## Regression Artifacts

In this exercise we are going to look at the phenomenon of regression artifacts or "regression to the mean." First, you will use the data from the original simulation and create nonequivalent groups just like you did in the Nonequivalent Group Design exercise. Then you will "match" persons from the program and comparison groups who have the same pretest scores, dropping out all persons for whom there is no match. You do this because you are concerned that the groups have different pretest averages, and you would like to obtain "equivalent" groups. Second, you are going to regraph the data for all 50 persons from the Generating Data (GD) exercise, to gain a deeper understanding of regression artifacts.

To begin, review what you did in the NEGD exercise. Starting with 50 pretest and posttest scores (each composed of a common true score and unique error components), you first made the groups nonequivalent on the pretest by adding 5 to each program person's pretest value. This initial difference was the same on the posttest, and so you added the same 5 points there. Finally, you included a program effect of 7 points, added to each program person's posttest score.

In this exercise, you will start with the data in the GD exercise, and will do the same thing you did in the NEGD exercise except that we will not add in a program effect. That is, in this simulation we assume that the program either was never given or did not work (i.e., the null case). The first thing you need to do is to copy the pretest scores from column 5 of Table 1-1 into column 2 of Table 5-1. Now, you have to divide the 50 participants into two nonequivalent groups. We can do this in several ways, but the simplest would be to consider the first 25 persons as being in the program group and the second 25 as being in the comparison group. The pretest and posttest scores of these 50 participants were formed from random rolls of pairs of dice. Be assured, that on average these two subgroups should have very similar pretest and posttest means. But in this exercise we want to assume that the two groups are nonequivalent and so we will have to make them nonequivalent. The easiest way to make the groups nonequivalent on the pretest is to add some constant value to all the pretest scores for persons in one of the groups. To see how you will do this, look at Table 5-1. You should have already copied the pretest scores (X) for each participant into column 2. Notice that column 3 of Table 5-1 has a number "5" in it for the first 25 participants and a "0" for the second set of 25 persons. These numbers describe the initial pretest differences between these groups (i.e., the groups are nonequivalent on the pretest). To create the pretest scores for this exercise, add the pretest scores from column 2 to the constant values in column 3 and place the results in column 4 of Table 5-1 under the heading "Pretest (X) for Regression Artifacts". Note that the choice of a difference of 5 points between the groups was arbitrary. Also note that in this simulation we have let the program group have the pretest advantage of 5 points.

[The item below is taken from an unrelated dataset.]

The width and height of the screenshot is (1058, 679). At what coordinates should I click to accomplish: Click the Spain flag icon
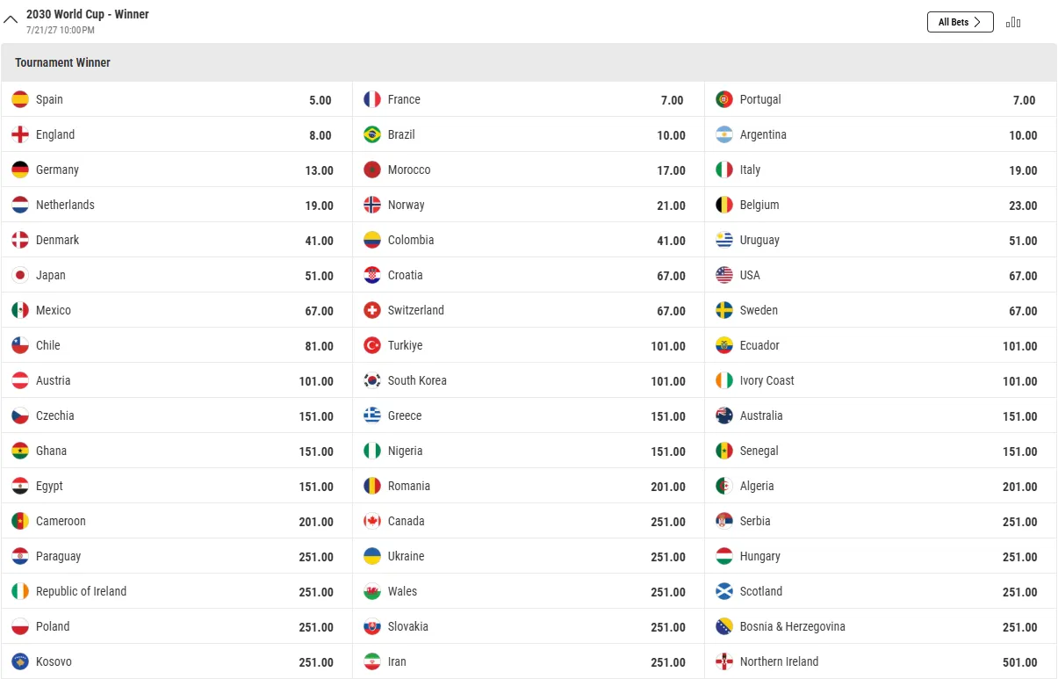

Now you need to create posttest scores. You should copy the posttest scores from column 6 of Table 1-1 directly into column 5 of Table 5-1. In this simulation, we will assume that the program either has no effect or was never given, and so you will not add any points to the posttest score for the effect of the program. But we assume that the initial difference between the groups persists over time, and so you will add to the posttest the 5 points that describes the nonequivalence between groups. In Table 5-1, the initial group difference (i.e., 5 points difference) is listed again in column 6. Therefore, you get the final posttest score by adding the posttest score in column 5 and the group differences in column 6. The sum should be placed in column 7 of Table 5-1 labeled "Posttest Y for Regression Artifacts".

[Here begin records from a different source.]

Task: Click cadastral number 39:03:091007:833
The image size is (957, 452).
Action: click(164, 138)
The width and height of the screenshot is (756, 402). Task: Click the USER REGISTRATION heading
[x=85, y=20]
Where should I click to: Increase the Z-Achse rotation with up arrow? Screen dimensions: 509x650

Now, just as you have done in previous exercises, plot the pretest and posttest frequency distributions in Figures 5-1 and 5-2, being sure to use different colors for the program (persons 1-25) and comparison (persons 26-50) groups. Also, estimate the central tendency for each group on both the pretest and posttest. You should notice that the average of the program groups is about 5 points higher than the average of the comparison group on both measures.

If you were conducting a nonequivalent group design quasi-experiment and obtained the pretest distribution in Figure 5-1, you would rightly be concerned that the two groups differ prior to getting the program. To remedy this, you might think it is a good idea to look for persons in both groups who have similar pretest scores, and use only these matched cases as the program and comparison groups. You might conclude that by only using persons "matched" on the pretest you can obtain "equivalent" groups.

You will match persons on their pretest scores, and put the matched cases in Table 5-2. To do this, first look at the pretest frequency distribution in Figure 5-1. Notice again that the comparison group tended to score lower. Beginning at the lowest pretest score and moving upwards, find the lowest pretest score at which there are both program and comparison persons. Most likely there will be more comparison persons than program ones at the first score that has both. For instance, let's imagine that the pretest score of 9 is the first score that has persons from both groups and that at this value there are two cases from the comparison group and one from the program group. Obviously you will only be able to find one matched pair--you will have to throw out the data from one of the comparison group person because there is only a single program group case available for matching. Since the dice used to generate the data yield random scores, you can simply take the first person in the comparison group (Table 5-1, persons 26-50) who scored a 9 on the pretest. Record that person's ID number in column 1 of Table 5-2, their pretest in column 2 and their posttest score in column 3. Next, find the program person (in Table 5-1, persons 1-25) who also scored a 9 on the pretest and enter that person's ID number in column 4 of Table 5-2, their pretest in column 5 and their posttest score in column 6. Then move to the next highest pretest score in Figure 5-1 for which there are persons from both groups. Again, find matched pairs, and enter them into Table 5-2. Continue doing this until you have obtained all possible matched pairs. Notice that you should never use the same person more than once in Table 5-2.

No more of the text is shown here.